Major meat producer JBS USA hit by cyberattack, likely from Russia
By Rob McLean, Alexis Benveniste and Allie Malloy, CNN Business
(CNN) -- Major meat producer JBS USA suffered a cyberattack on Sunday.
The attack affected servers supporting its IT systems in North America and Australia, the company said in a news release.
"The company is not aware of any evidence at this time that any customer, supplier or employee data has been compromised or misused as a result of the situation," JBS said. "Resolution of the incident will take time, which may delay certain transactions with customers and suppliers."
JBS USA is part of JBS Foods, which it says is one of the world's largest food companies. It has operations in 15 countries and has customers in about 100 countries, according to its website. Its brands include Pilgrim's, Great Southern and Aberdeen Black. JBS said it is working with an incident response firm to restore its systems as soon as possible.
The White House addressed the attack during a press conference Tuesday. Principal Deputy Press Secretary Karine Jean-Pierre told reporters JBS was a victim of a ransomware attack "from a criminal organization likely based in Russia." She added that the White House is directly dealing with the Russian government on the matter.

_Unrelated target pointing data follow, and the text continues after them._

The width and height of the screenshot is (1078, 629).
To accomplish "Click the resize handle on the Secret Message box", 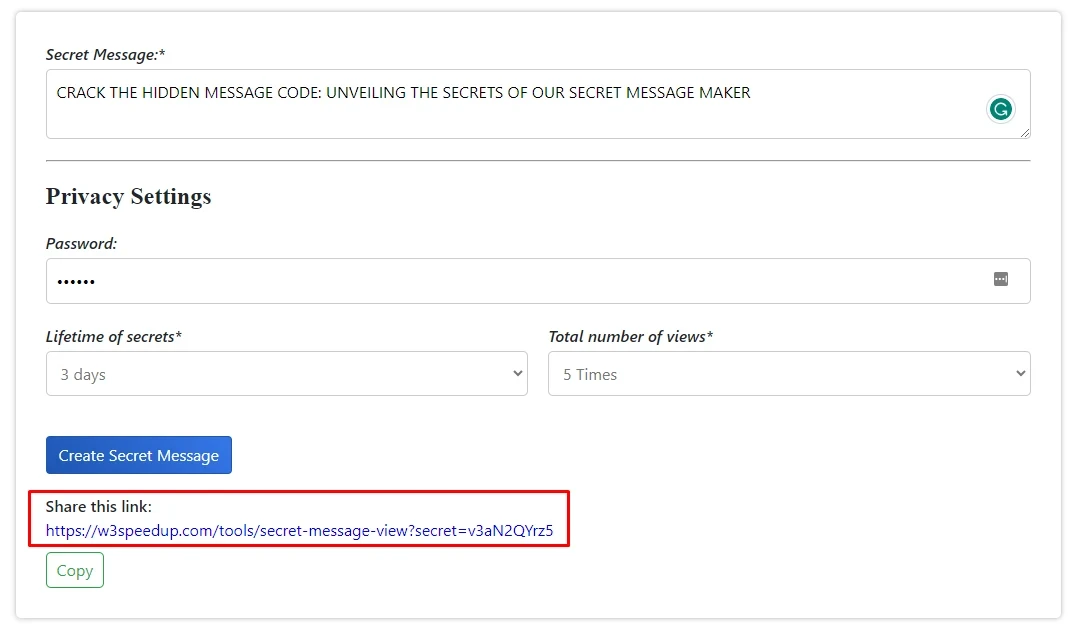I will (1024, 131).
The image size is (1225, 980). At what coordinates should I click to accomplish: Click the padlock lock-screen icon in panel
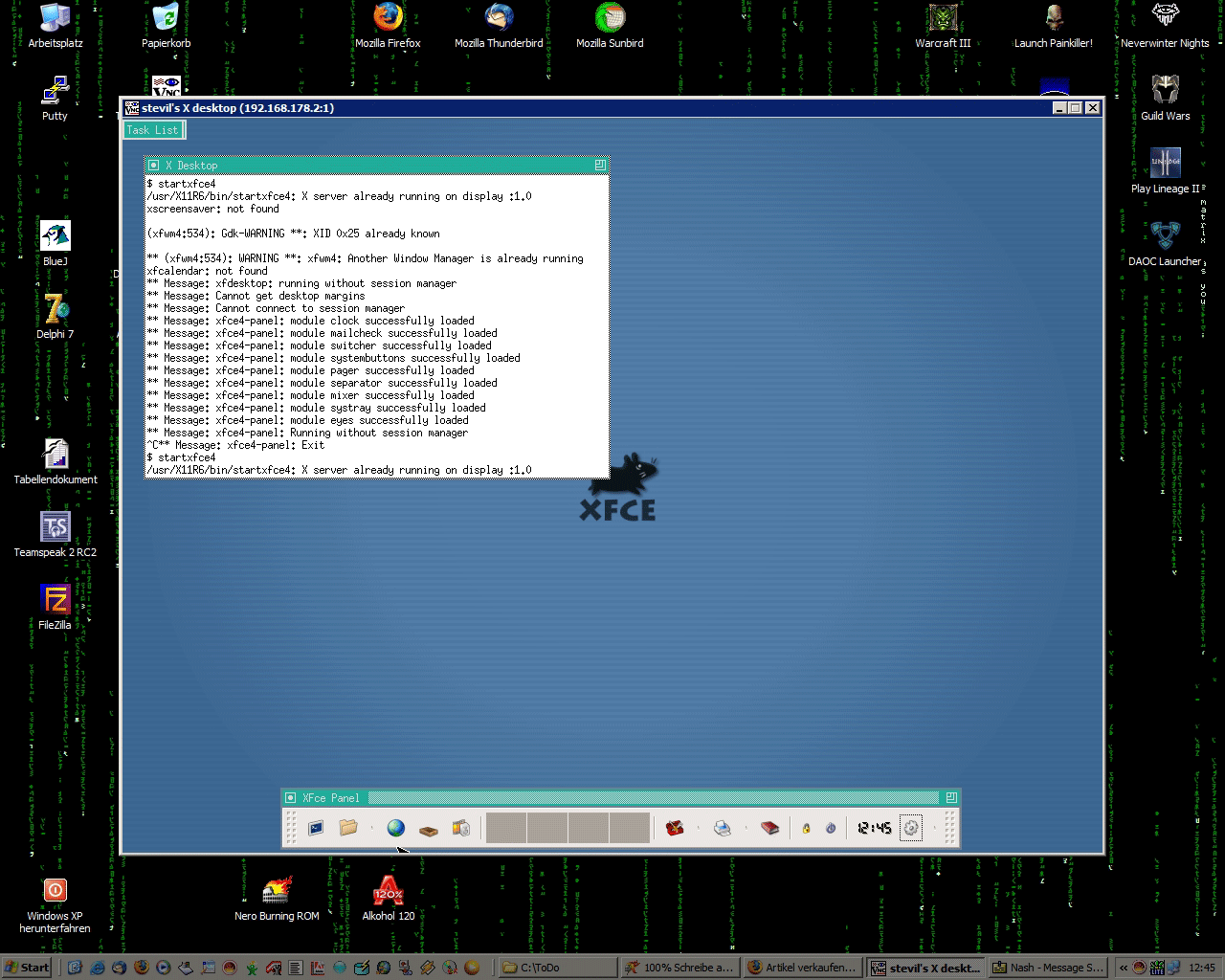click(806, 828)
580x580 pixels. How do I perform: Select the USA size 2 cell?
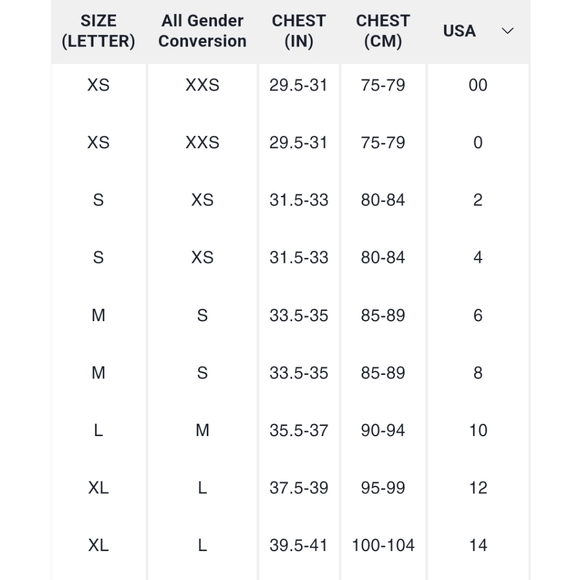(x=478, y=200)
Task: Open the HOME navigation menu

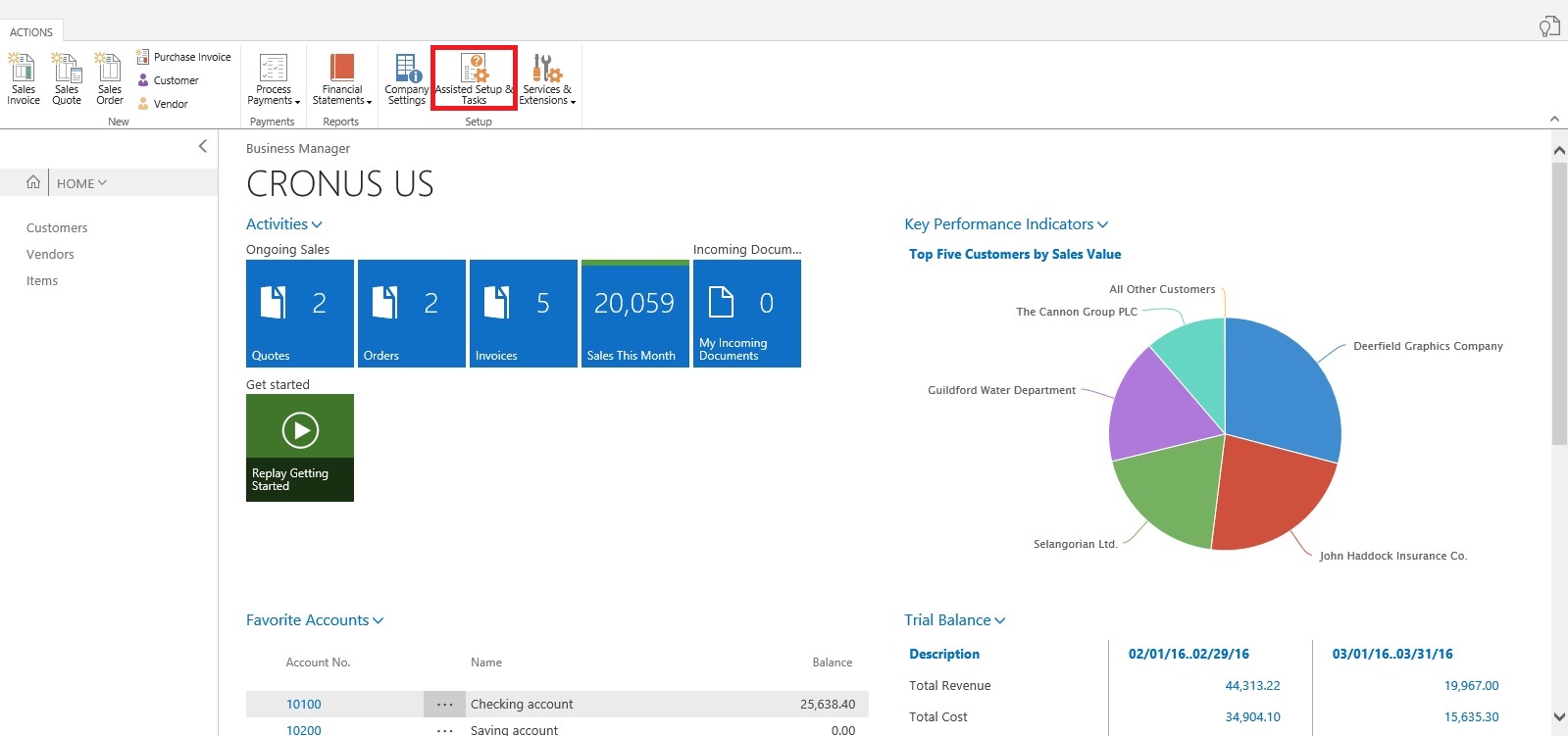Action: (81, 183)
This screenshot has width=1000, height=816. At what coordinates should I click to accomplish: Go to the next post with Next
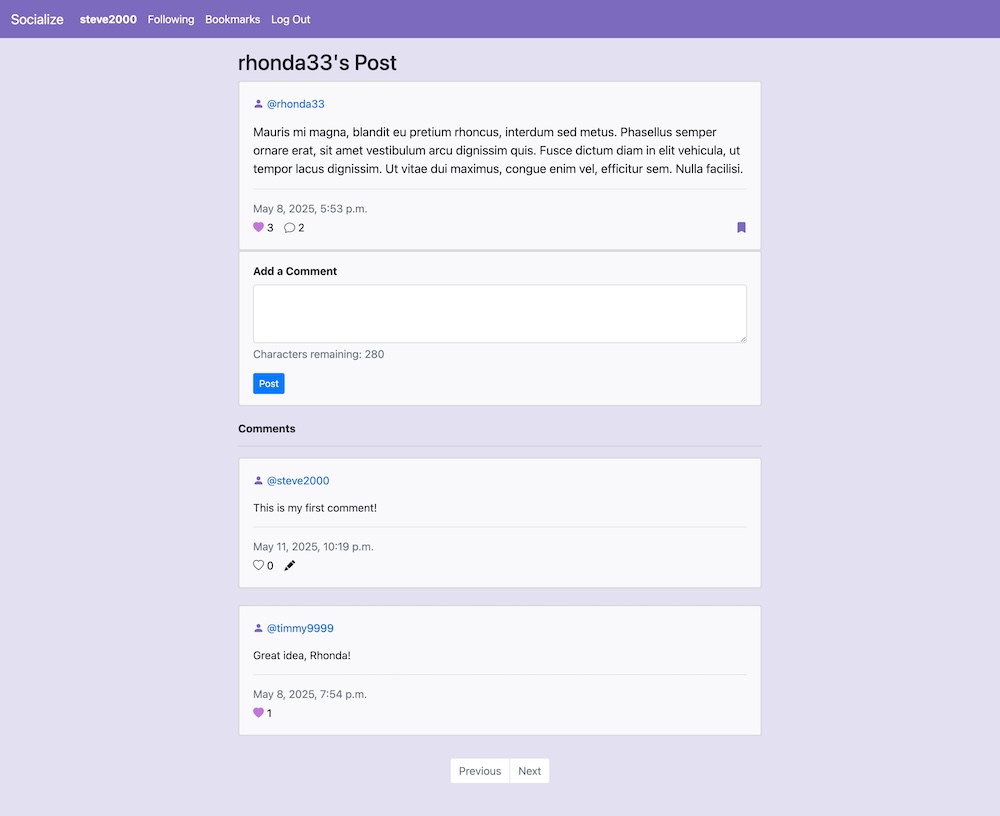529,770
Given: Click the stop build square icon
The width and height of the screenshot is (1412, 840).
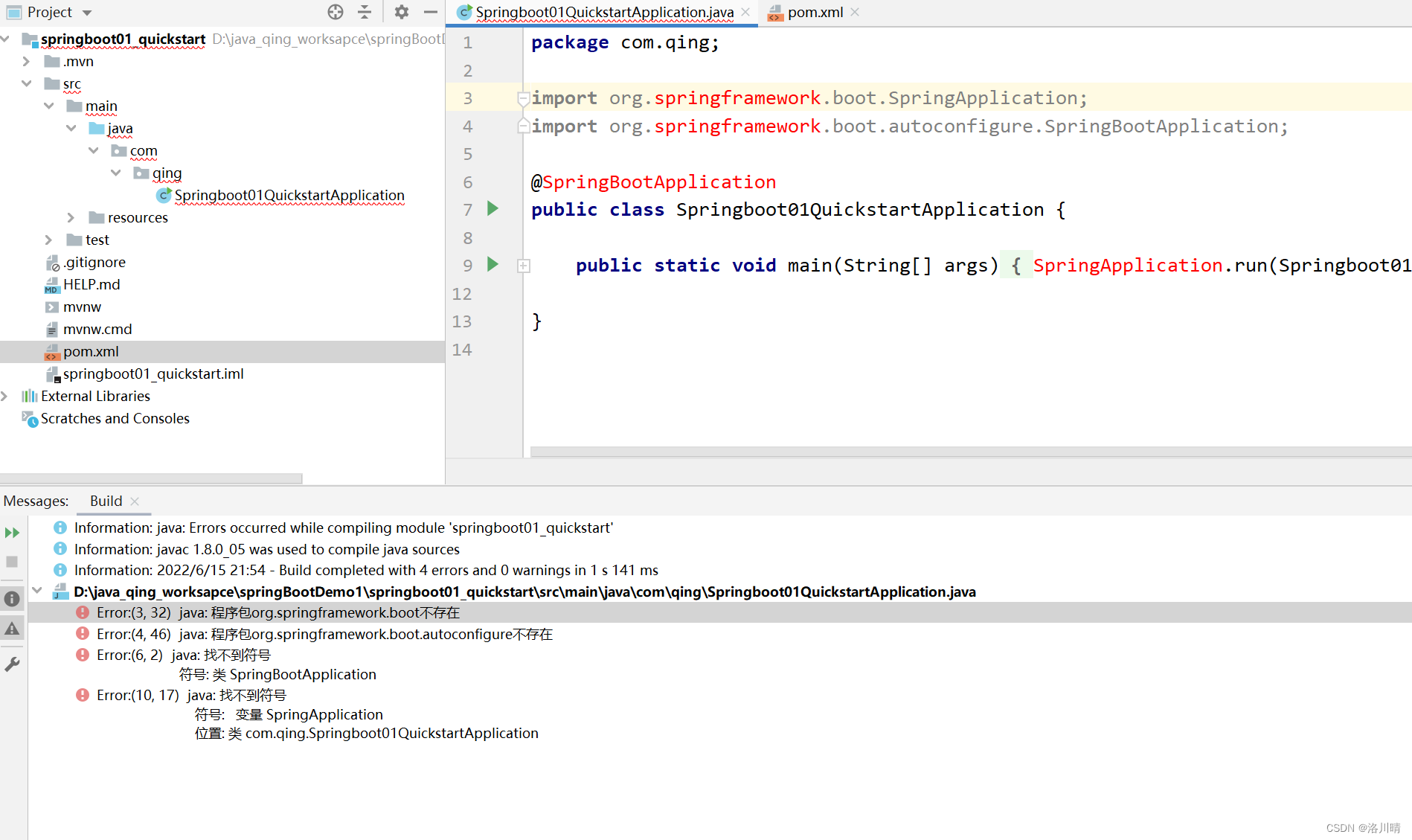Looking at the screenshot, I should (x=12, y=562).
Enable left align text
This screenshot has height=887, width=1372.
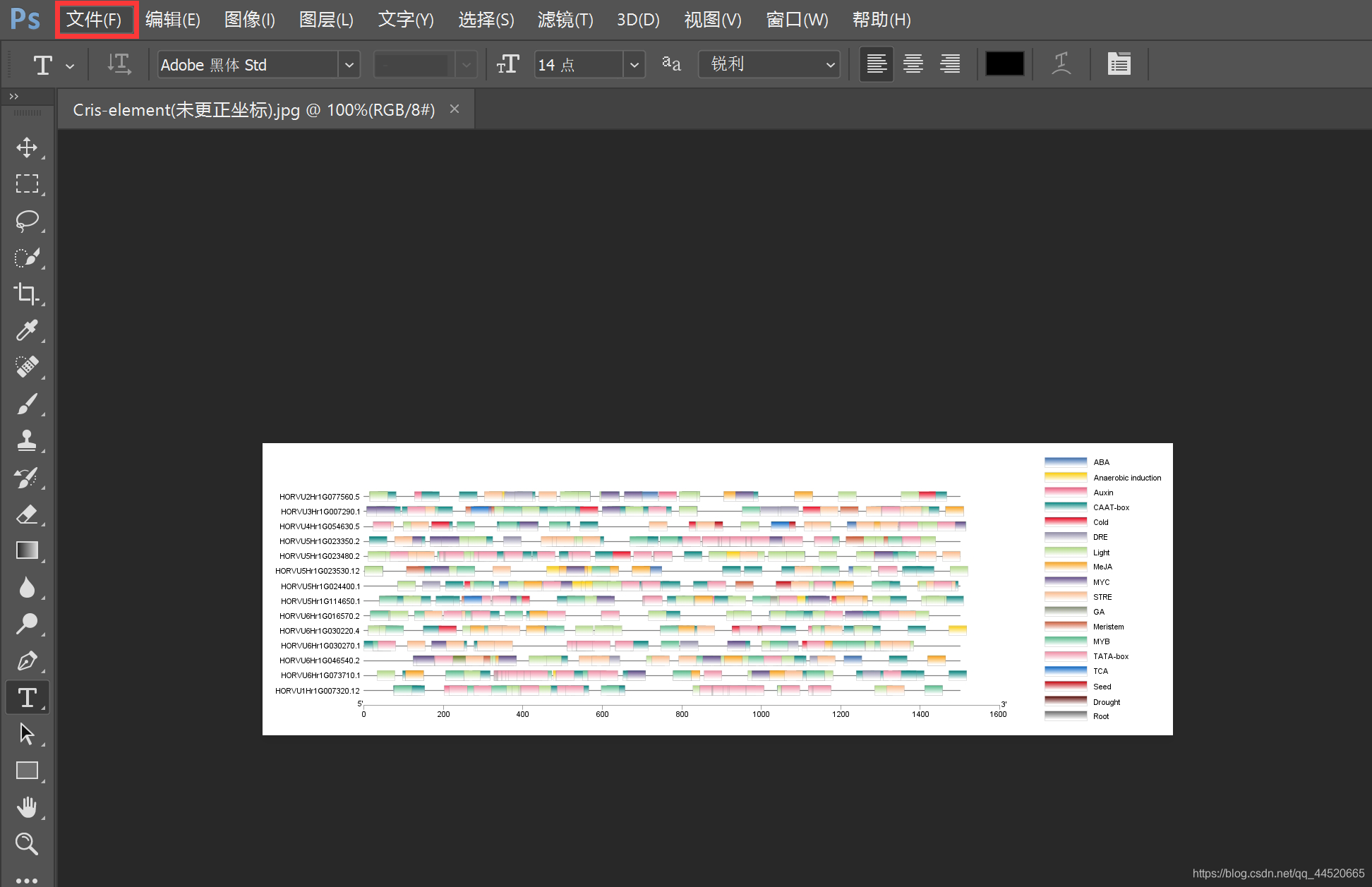(877, 64)
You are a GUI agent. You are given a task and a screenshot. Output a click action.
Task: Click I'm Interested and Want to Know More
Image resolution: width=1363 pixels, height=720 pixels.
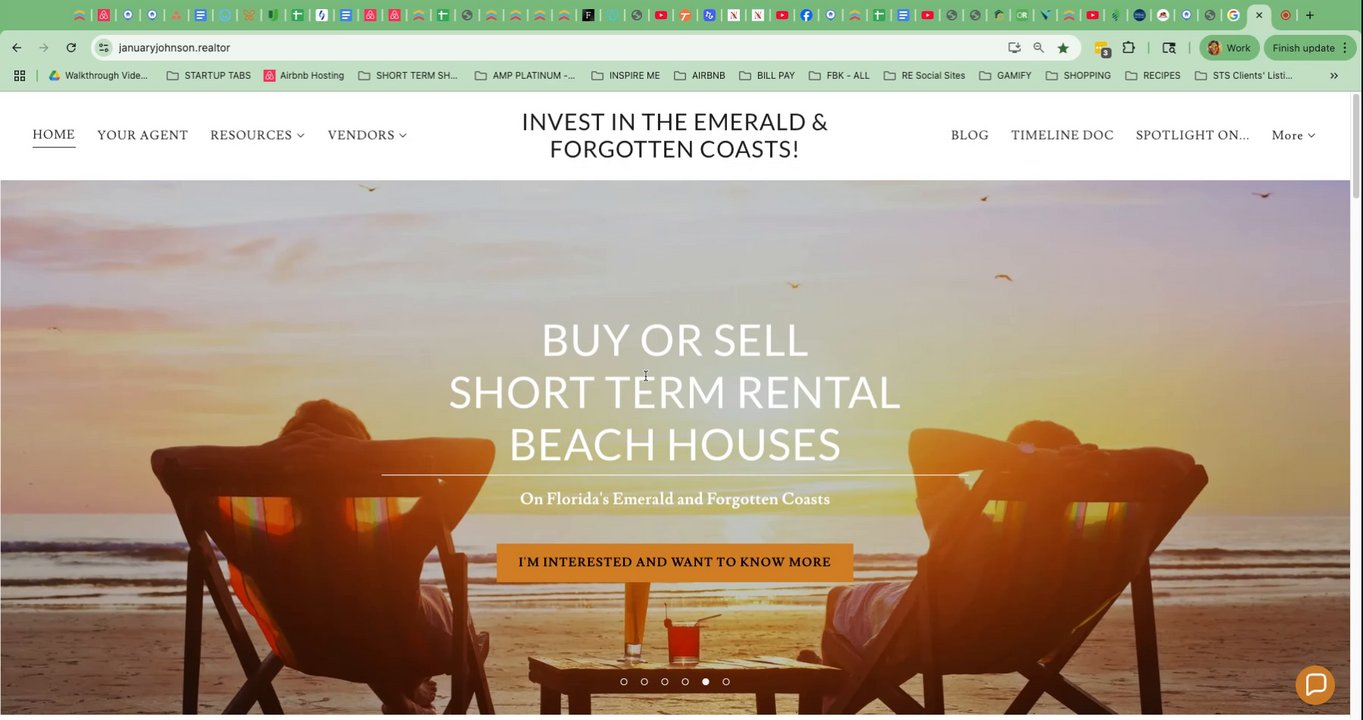(x=675, y=562)
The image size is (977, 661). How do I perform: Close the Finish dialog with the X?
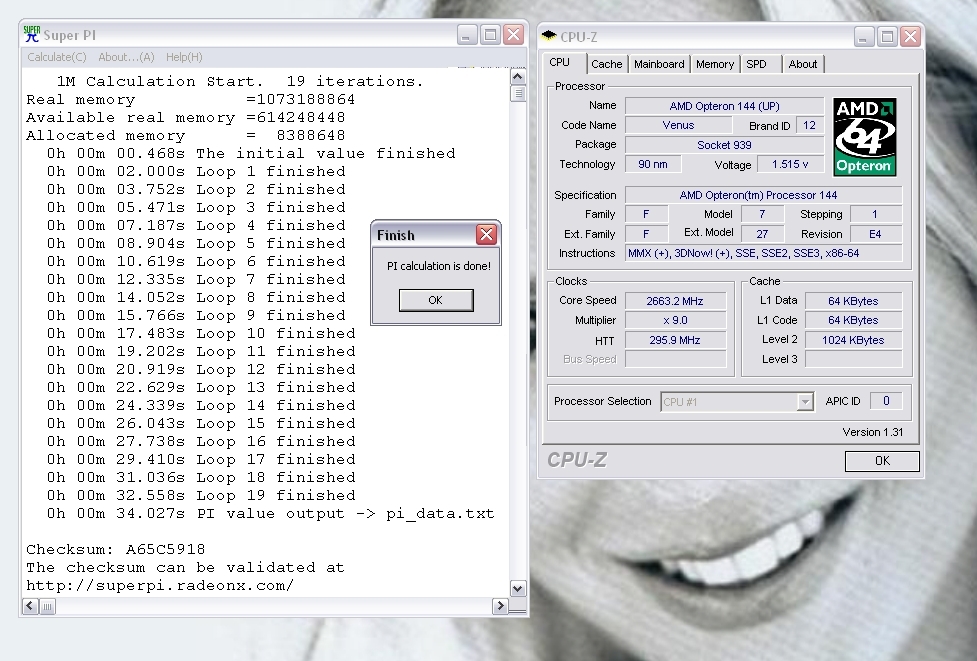486,235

JBS contacted the White House Sunday and said that it was a victim of a ransomware attack, Jean-Pierre said, and the White House and the Agriculture Department have offered assistance. The FBI is also investigating the incident, she added.
Jean-Pierre said President Biden has also directed his administration to determine how to mitigate the impact on the nation's meat supply, along with USDA.
The company did not immediately respond to a request for additional comment.
On Tuesday, Australia's Minister for Agriculture, Drought and Emergency Management David Littleproud tweeted about the JBS cyberattack, saying the company is working closely with law enforcement agencies and in Australia and overseas to get operations back up and running and "to bring those responsible to account."
The attack comes a few weeks after a cyberattack targeted Colonial Pipeline, which forced a six-day shutdown of one of the United States' largest fuel pipelines. The pipeline has since returned to normal operations.
"If the Colonial Pipeline cyberattack didn't impact enough consumers to spur response by the international community, the JBS meat supplier incident likely will," Meg King, the director of the science and technology innovation program at The Wilson Center, told CNN Business. "Now is the time for a global agreement to break the business model of ransomware," she added.
"The supply chains, logistics, and transportation that keep our society moving are especially vulnerable to ransomware, where attacks on chokepoints can have outsized effects and encourage hasty payments," John Hultquist, VP of analysis at cybersecurity firm Mandiant Threat Intelligence, told CNN Business.
Later in May, Microsoft said it believed the hackers responsible for last year's SolarWinds attack targeted 3,000 email accounts at various organizations — most of which were in the United States.